Она из Питера, но жить в Москве для нее предпочтительнее: только у нас есть лаборатория и кафедра, где ее защита и дальнейшая работа будут по профилю. Ориентировочно они должны быть дома в середине мая. Однако тут все зависит от ледовой обстановки — не скует ли суда раньше времени и сколько понадобится ледоколам на переход от их станции до соседней и потом на север, до границы замерзания.
Сейчас ему почти не выпадает даже короткого досуга, а тем не менее о театре он размышляет глубже и сосредоточеннее, чем удавалось когда-либо. И в окружающем проступили контуры новой задачи. Наш обжитый мир решительно меняется, можно сказать, исчезает, делается на глазах все более иллюзорным. Древним грекам, чтобы иметь понятие о движении, хватало, если кто-то перед ними ходил, или плыла триера, или солнце регулярно закатывалось за мыс. Нынче так легко не отделаешься. Слова «форма», «факт», «бесконечность», «свобода», «дление» (только не «тление», подумал я, оно-то никуда не упало и не пропало, осталось на трубе; и с греками, по-моему, чепуха — ты ведь, братец, сдавал кандидатский минимум… но дальше я увлекся и комментировать бросил), едва ли не все слова, важнейшие для мышления, означают уже не то, что прежде. Никому еще толком не известно, что лежит за ними сегодня. Мы — очевидцы смены эпох.

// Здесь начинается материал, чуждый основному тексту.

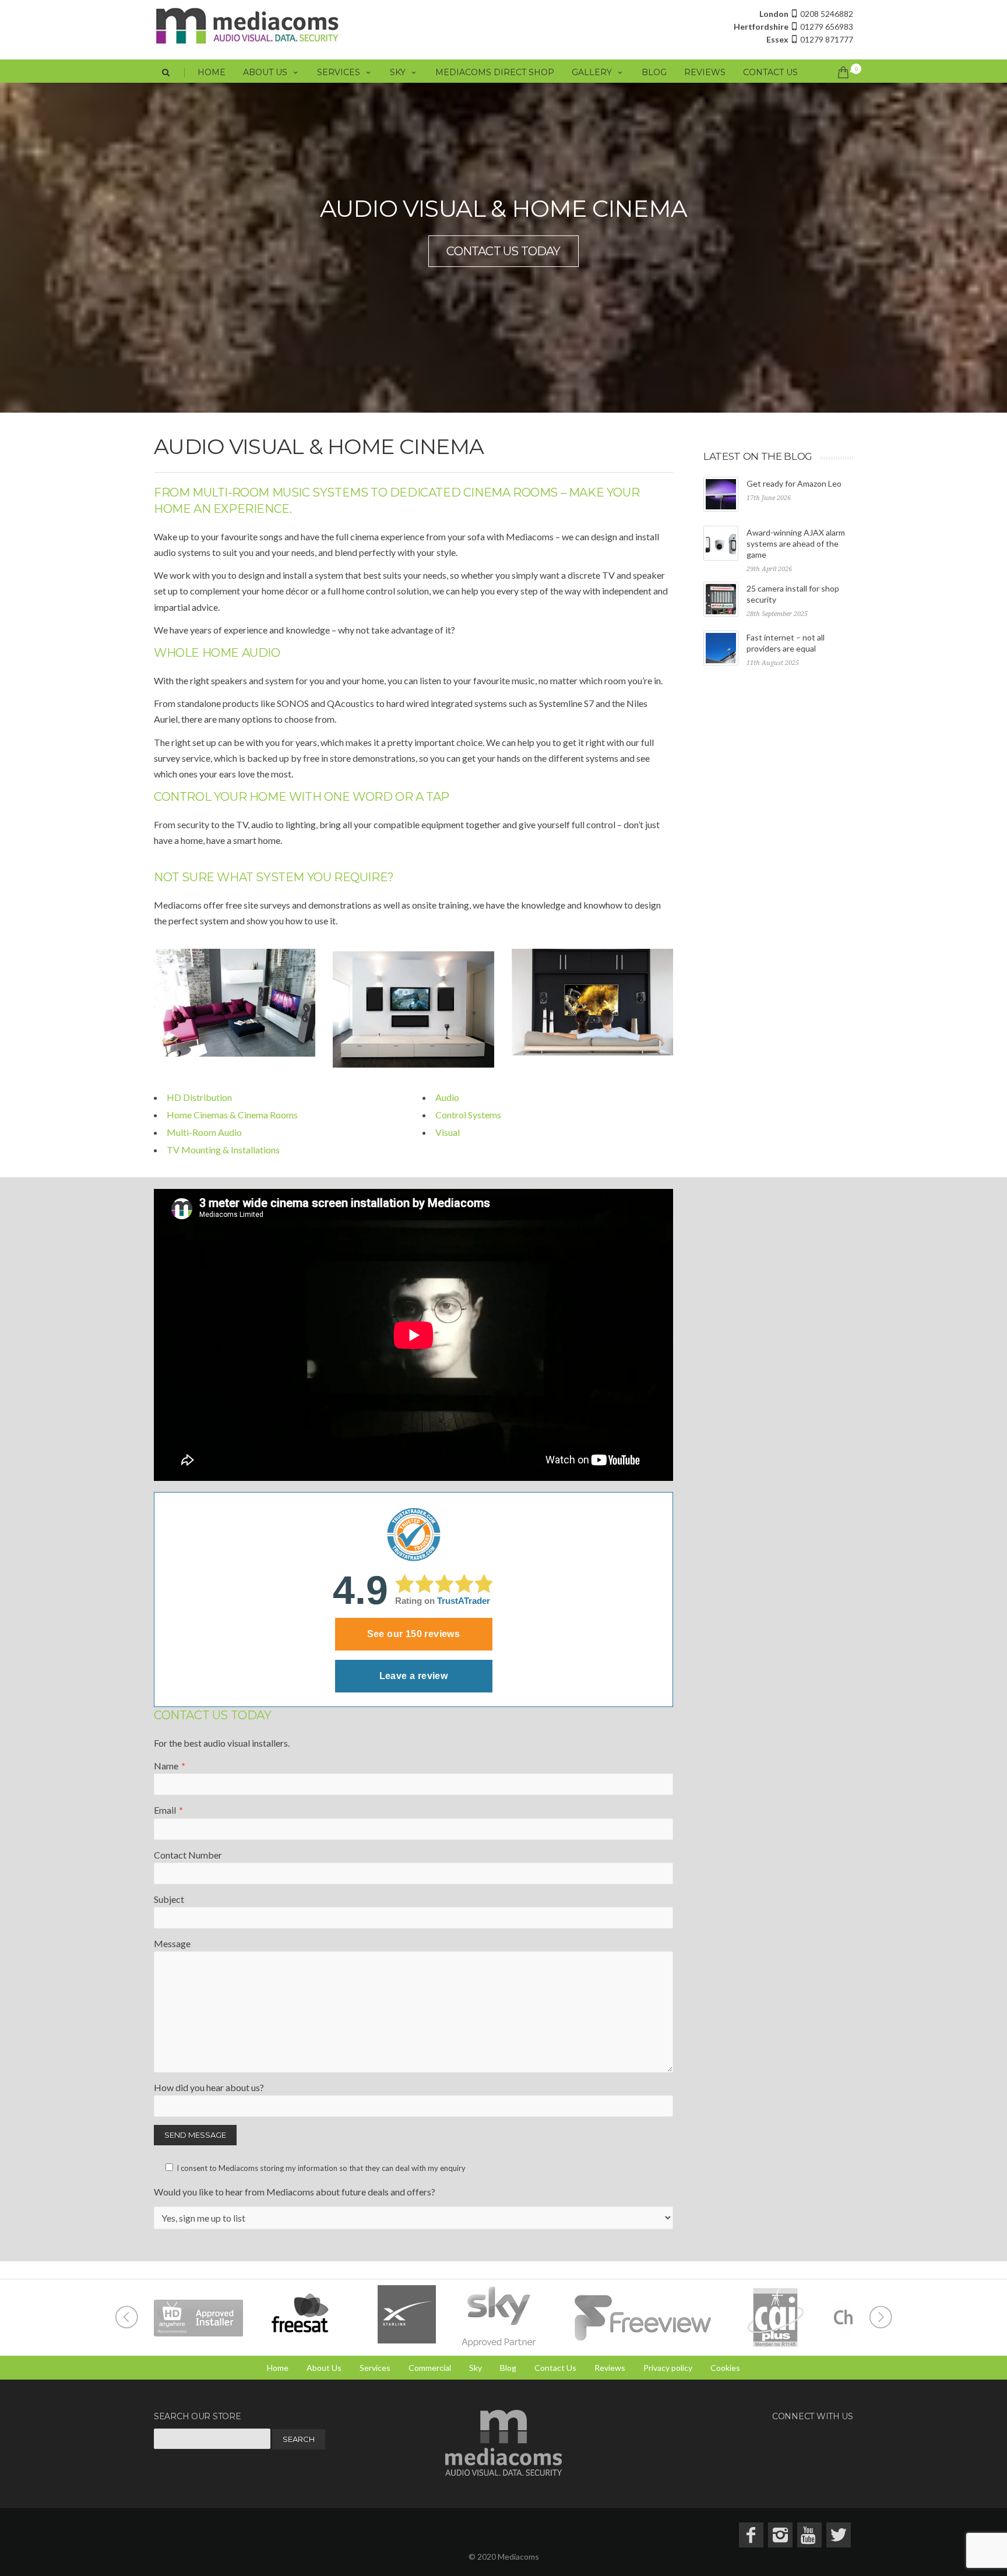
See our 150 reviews (413, 1634)
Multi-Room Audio (204, 1132)
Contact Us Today (503, 251)
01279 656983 (793, 26)
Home (212, 72)
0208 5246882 (806, 14)
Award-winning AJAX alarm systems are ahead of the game (796, 543)
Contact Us (770, 72)
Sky (398, 72)
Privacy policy (667, 2368)
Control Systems (468, 1114)
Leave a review (413, 1676)
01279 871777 (809, 39)
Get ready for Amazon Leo (794, 483)
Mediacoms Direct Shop (494, 72)
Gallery (592, 72)
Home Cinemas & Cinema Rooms (232, 1114)
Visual (447, 1132)
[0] (841, 72)
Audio (447, 1097)
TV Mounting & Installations (223, 1149)
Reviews (705, 72)
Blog (654, 72)
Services (338, 72)
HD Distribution (199, 1097)
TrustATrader (463, 1601)
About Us (265, 72)
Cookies (725, 2368)
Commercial (430, 2368)
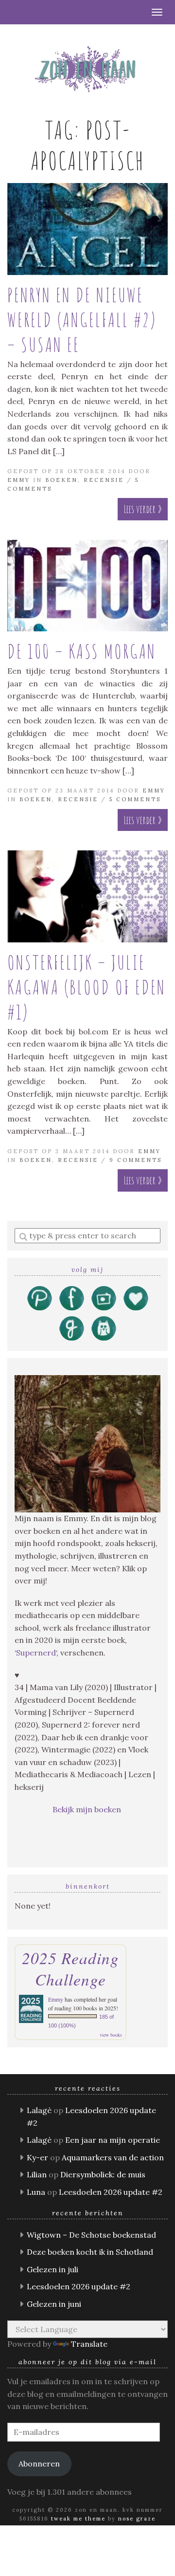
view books (111, 2034)
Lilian (37, 2174)
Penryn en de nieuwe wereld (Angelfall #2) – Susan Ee (82, 319)
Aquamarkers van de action (113, 2157)
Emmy (18, 480)
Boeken (61, 480)
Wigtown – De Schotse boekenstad (91, 2235)
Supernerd (36, 1652)
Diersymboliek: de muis (102, 2174)
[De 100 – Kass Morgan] (87, 586)
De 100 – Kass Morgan (81, 651)
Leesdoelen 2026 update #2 (110, 2192)
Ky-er (37, 2157)
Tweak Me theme (78, 2518)
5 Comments (135, 799)
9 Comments (135, 1160)
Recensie (104, 480)
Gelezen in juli (52, 2269)
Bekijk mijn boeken (87, 1809)
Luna (36, 2192)
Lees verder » (142, 508)
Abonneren (39, 2463)
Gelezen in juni (54, 2304)
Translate (89, 2344)
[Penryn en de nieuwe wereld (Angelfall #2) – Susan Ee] (87, 229)
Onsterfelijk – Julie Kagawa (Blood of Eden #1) (86, 987)
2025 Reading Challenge (70, 1968)
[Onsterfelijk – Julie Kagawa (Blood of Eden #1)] (87, 896)
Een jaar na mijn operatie (112, 2140)
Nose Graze (137, 2518)
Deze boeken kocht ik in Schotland (90, 2252)
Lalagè (39, 2110)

Будущее ломится в наши двери. Мы даже вовсю работаем на него — возникают новые логики, новые основания математики, — но работаем слепо, испытывая кризис достоверности. Нам еще не на что опереться, чтобы создать сколько-нибудь цельное и продуктивное мировоззрение. Ибо построить его можно лишь тогда, когда достаточно большим числом людей уже восприняты некие фундаментальные сущности. Эти сущности нельзя ни раскрыть, ни описать. Они постигаются интуитивно — и становятся базой для всякого дальнейшего мышления и коммуникации. Например, ни один математик не объяснит тебе, что такое множество вообще, определения нет, — а теория множеств успешно развивается. Но главное — они не заданы нам раз и навечно. Мы вольны, при желании, предположить, что для гипотетического вседержителя, владеющего всей информацией, они являются своего рода константами творения. Относительно же нас они как бы плывут, они способны перерастать и отрицать себя: некоторые — веками и тысячелетиями, иные — взрывом. Продвигаясь в познании — как правило, методом тыка, — мы покидаем какие-то из них, чтобы войти в другие, а в каких-то утверждаемся все прочнее. И любой наш опыт — это новый выбор, который пусть на дифференциальную величину, но обязательно будет отличаться от предыдущего. Этот выбор нерационален, он — впереди рационального, всегда отстающего в силу своей вторичности. Поэтому наступает рано или поздно момент — и мы вынуждены признать, что наше понятийное схватывание отчаянно промахивается, тасует пустые оболочки на заброшенных проселках действительности. Что мир нужно осмысливать заново — с нуля. Это страшный излом, трагическое погружение в хаос, в долгие блуждания без проблеска надежды вернуться когда-нибудь к стройности и осознанному целеполаганию.